A large white-wall screen was the backdrop for the photos, which also made a few jurors cry and others shift in their seats or cover their mouths.
The fetus' remains appeared gelatinlike, its outer tissue somewhat transparent.
"This body was very soft. It came apart very easily," said Dr. Brian Peterson, the forensic pathologist who performed autopsies on Laci and the fetus.
Dr. Peterson, who is not related to either Laci or Scott Peterson, testified that the fetus had not been born before Laci's death and was instead expelled from her decaying body.
The pathologist said the remains of the fetus, a boy the couple planned to name Conner, was much better preserved than Laci's body and still had all of its limbs and organs.
"My conclusion ... is that Conner had likely been protected by the uterus" and expelled possibly weeks after Laci's body was put in the water, he said.
North Korean explosion
BEIJING -- Sweden's ambassador to North Korea said today that diplomats who visited what North Korean officials claimed was the site of a huge explosion last week saw no evidence to support fears it might have been caused by a nuclear blast.
Diplomats from seven countries were taken Thursday to a construction site for a hydroelectric dam where North Korean officials said there were two planned explosions Sept. 9, Ambassador Paul Beijer said.
"One thing is entirely clear: This was not a nuclear explosion that happened at this site," Beijer said by phone from Pyongyang, the North Korean capital. "This is a site where thousands of people are working on dam building."
The timing of the explosion on the 56th anniversary of North Korea's founding had led to speculation that it might be a test by the North's nuclear program, but experts said they didn't believe it was a nuclear test.
British Foreign Office Minister Bill Rammell said this week that the North's foreign minister told him during a visit to Pyongyang that the blast was part of demolition work for a hydroelectric project.
Beijer said North Korean officials at the site in the country's remote northeast told the diplomats the blasts were needed for construction of the dam and explained how much explosive was used.
Columbine investigation
DENVER -- A grand jury said authorities withheld a document showing deputies knew one of the Columbine High School gunmen had been accused two years earlier of making death threats and building pipe bombs, but did not hand up any indictments.

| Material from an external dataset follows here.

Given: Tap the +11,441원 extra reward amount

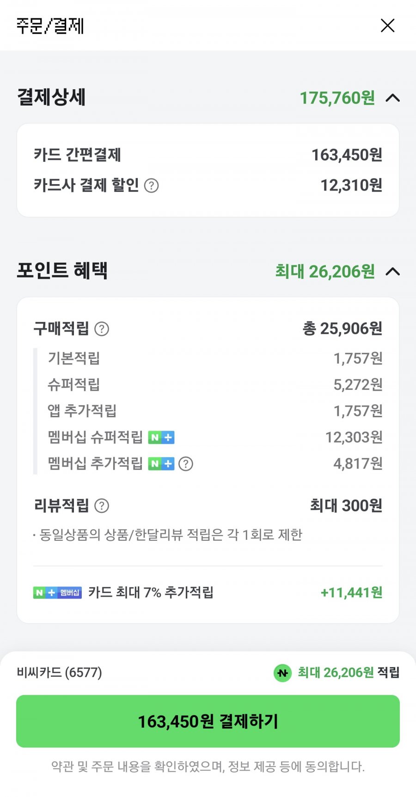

In a report released Thursday, the grand jury also said it was "troubled" by still-missing documents in what remains the deadliest school attack in U.S. history. It was at least the third investigation to place no blame for the slaughter of 13 people by suicidal teens Eric Harris and Dylan Klebold.
Victims' families said the report confirmed their suspicions that the Jefferson County Sheriff's Office covered up mistakes that could have led authorities to the killers as much as two years before the attack.
"Clearly Columbine never should have happened, and they don't want the public to know that," said Brian Rohrbough, one of several family members who met Thursday with Attorney General Ken Salazar. Rohrbough's son, Daniel, was among the students slain on April 20, 1999.
The grand jury said it didn't hand up any indictments because all the witnesses claimed to know nothing about the missing sheriff's records.